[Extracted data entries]
BEGIN

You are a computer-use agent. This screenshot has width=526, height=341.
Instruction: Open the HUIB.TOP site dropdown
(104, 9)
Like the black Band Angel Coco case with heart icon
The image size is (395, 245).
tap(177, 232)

END

WORK REQUIRED: Whatever the entries say, repeat all of them exactly.

TASK SOLUTION:
You are a computer-use agent. This screenshot has width=526, height=341.
Instruction: Open the HUIB.TOP site dropdown
(104, 9)
Like the black Band Angel Coco case with heart icon
The image size is (395, 245).
tap(177, 232)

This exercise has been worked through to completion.